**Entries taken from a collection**

** Begin **

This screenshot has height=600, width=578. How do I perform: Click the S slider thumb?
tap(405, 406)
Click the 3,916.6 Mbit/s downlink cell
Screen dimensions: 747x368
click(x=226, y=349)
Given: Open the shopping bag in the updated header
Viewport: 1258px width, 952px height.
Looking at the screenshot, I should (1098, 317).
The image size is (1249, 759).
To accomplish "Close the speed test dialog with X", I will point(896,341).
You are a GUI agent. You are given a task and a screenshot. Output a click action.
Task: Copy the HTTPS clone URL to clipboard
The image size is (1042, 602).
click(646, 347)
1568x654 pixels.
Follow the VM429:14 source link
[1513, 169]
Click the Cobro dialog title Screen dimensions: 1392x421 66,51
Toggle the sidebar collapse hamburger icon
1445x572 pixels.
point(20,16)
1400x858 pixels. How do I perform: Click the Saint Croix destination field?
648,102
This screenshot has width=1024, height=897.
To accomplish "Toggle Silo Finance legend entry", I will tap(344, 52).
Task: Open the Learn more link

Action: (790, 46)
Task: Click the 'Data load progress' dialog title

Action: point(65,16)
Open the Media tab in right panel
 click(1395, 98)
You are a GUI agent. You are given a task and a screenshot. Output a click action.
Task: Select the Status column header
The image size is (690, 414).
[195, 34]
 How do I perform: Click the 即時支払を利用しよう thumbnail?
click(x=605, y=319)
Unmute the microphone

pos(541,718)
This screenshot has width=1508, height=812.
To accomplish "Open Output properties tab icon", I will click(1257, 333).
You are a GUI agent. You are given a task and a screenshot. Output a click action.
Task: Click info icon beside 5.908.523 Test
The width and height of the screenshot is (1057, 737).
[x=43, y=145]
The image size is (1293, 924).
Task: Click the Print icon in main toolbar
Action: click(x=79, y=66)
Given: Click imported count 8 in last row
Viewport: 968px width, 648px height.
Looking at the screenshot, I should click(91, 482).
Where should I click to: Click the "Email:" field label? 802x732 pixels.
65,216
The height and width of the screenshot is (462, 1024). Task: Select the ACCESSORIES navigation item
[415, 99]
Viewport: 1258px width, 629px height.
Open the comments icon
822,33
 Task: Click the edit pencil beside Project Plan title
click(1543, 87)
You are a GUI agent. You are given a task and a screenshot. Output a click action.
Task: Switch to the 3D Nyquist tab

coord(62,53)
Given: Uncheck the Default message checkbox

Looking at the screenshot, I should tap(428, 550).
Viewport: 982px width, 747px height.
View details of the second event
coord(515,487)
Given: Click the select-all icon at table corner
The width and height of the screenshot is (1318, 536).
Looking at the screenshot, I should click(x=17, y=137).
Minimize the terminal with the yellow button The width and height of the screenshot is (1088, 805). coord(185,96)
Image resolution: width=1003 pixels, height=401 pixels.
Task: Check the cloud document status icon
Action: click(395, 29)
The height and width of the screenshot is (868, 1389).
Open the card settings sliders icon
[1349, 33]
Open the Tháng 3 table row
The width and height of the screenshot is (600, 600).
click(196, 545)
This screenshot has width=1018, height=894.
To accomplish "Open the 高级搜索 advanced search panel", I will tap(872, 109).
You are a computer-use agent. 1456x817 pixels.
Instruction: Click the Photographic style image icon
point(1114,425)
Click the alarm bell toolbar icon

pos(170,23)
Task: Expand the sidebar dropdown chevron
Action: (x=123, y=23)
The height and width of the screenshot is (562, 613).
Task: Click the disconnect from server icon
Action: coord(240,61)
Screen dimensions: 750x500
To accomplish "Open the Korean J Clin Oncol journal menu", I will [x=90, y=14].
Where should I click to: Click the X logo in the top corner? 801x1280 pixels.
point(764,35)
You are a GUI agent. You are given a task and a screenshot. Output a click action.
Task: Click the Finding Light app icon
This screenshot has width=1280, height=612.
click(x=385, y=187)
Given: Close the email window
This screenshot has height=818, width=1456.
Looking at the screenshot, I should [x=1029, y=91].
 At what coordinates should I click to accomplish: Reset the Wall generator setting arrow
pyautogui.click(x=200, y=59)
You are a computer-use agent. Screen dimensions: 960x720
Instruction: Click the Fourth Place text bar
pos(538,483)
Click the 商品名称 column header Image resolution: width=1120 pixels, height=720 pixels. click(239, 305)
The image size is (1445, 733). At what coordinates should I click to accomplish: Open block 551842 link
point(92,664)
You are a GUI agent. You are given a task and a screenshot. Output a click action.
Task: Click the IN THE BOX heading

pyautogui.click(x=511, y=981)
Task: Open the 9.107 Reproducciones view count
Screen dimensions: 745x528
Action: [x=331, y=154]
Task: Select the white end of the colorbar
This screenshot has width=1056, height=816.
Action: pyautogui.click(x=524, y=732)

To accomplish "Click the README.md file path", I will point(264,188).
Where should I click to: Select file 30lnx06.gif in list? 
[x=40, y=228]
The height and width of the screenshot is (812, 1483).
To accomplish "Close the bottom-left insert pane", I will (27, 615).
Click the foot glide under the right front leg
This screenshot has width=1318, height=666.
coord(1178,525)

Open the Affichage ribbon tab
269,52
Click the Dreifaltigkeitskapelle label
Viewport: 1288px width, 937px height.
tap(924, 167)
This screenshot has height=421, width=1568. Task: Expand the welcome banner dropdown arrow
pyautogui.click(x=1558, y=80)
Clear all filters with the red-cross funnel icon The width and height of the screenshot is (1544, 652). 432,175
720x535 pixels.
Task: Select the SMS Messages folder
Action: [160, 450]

** End **

Print the lines of the data exactly as they appear, starting with the line that contains "Click the 3,916.6 Mbit/s downlink cell" and going on through the line that contains "Looking at the screenshot, I should (1098, 317).", both included.

Click the 3,916.6 Mbit/s downlink cell
Screen dimensions: 747x368
click(x=226, y=349)
Given: Open the shopping bag in the updated header
Viewport: 1258px width, 952px height.
Looking at the screenshot, I should (1098, 317).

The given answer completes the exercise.